[Recorded information Boundary: Start]

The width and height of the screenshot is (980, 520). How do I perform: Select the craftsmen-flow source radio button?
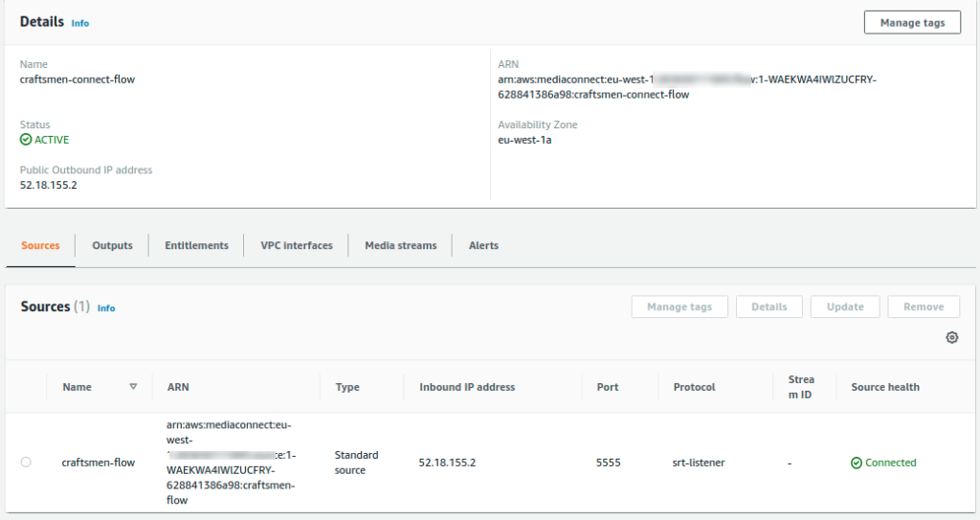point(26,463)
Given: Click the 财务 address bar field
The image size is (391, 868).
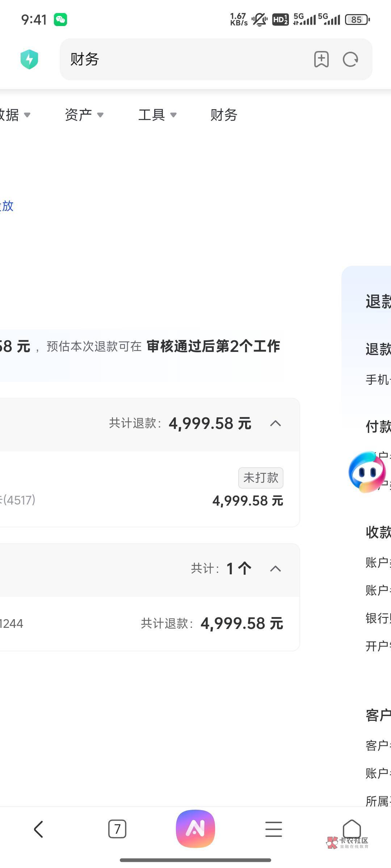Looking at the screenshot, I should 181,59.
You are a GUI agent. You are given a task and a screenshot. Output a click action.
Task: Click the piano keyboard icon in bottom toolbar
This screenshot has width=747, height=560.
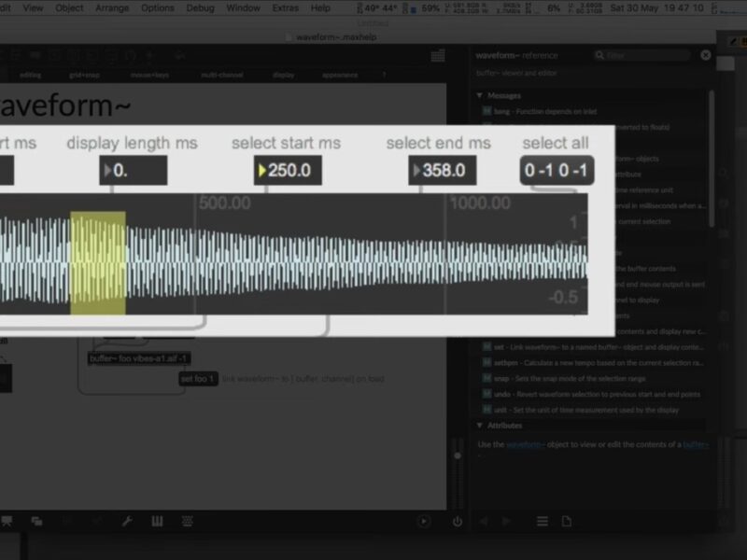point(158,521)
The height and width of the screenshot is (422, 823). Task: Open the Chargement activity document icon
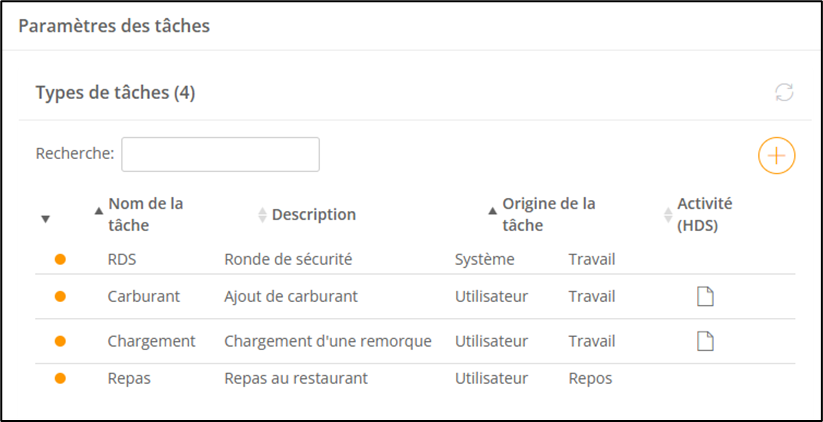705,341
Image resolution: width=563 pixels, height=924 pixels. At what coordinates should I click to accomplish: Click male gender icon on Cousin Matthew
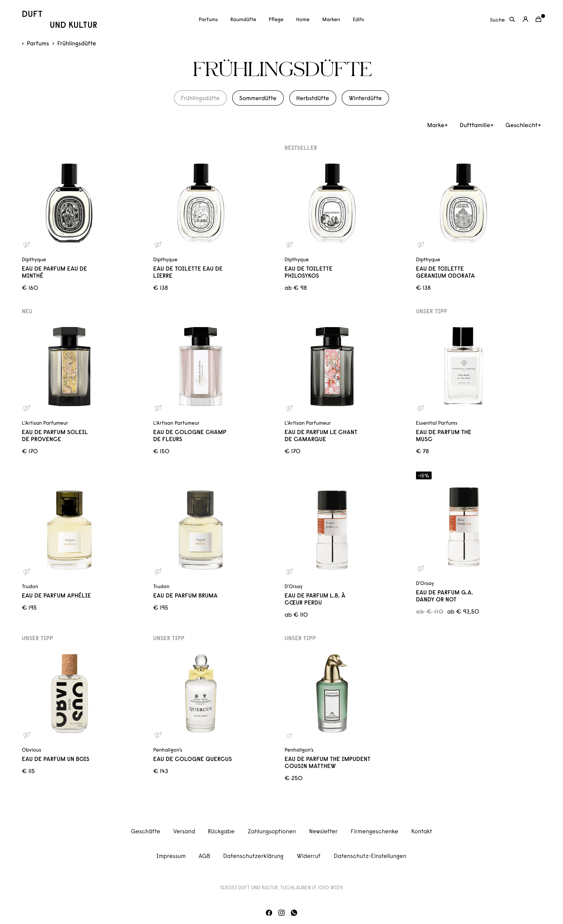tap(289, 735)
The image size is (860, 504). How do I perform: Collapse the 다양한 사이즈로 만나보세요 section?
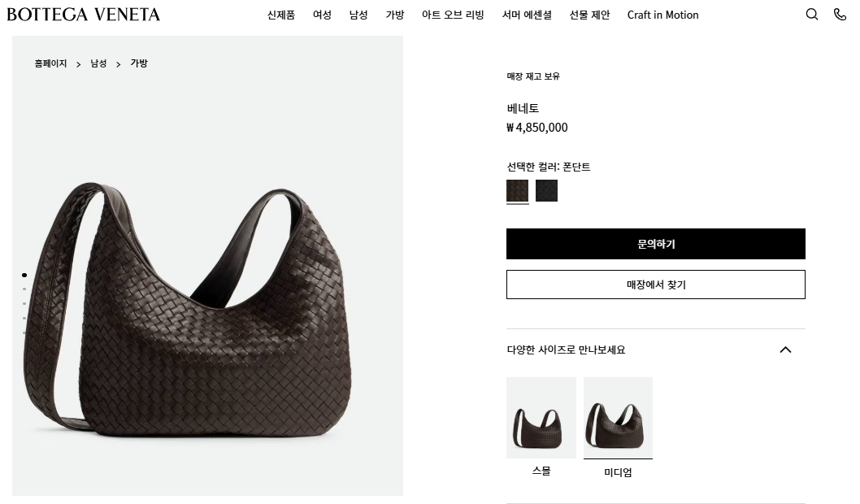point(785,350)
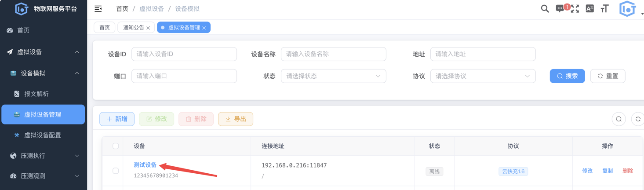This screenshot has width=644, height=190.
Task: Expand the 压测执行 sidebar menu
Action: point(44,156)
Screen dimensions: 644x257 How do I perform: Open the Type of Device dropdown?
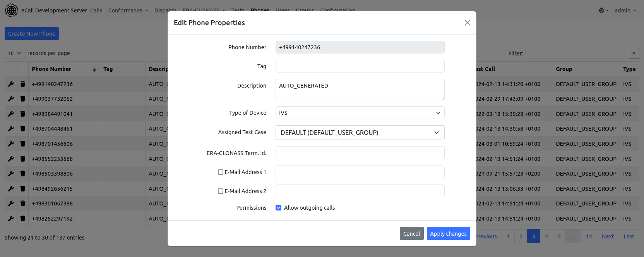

[Recorded information Boundary: End]

**Work item**
Exact copies of the lines from the one containing "You are a GUI" through the final line of the data are required; pictures are to be omitted.

**Output for this exercise**
You are a GUI agent. You are given a task and a screenshot. Output a click action.
Task: Click the piano keyboard icon in bottom toolbar
This screenshot has width=747, height=560.
point(158,521)
The height and width of the screenshot is (422, 823). Task: Open the Chargement activity document icon
705,341
Image resolution: width=563 pixels, height=924 pixels. At what coordinates should I click to accomplish: Click male gender icon on Cousin Matthew
tap(289, 735)
The image size is (860, 504). How do I perform: Collapse the 다양한 사이즈로 만나보세요 section?
point(785,350)
This screenshot has width=644, height=190.
Task: Expand the 压测执行 sidebar menu
Action: point(44,156)
Screen dimensions: 644x257 How do I perform: Open the Type of Device dropdown?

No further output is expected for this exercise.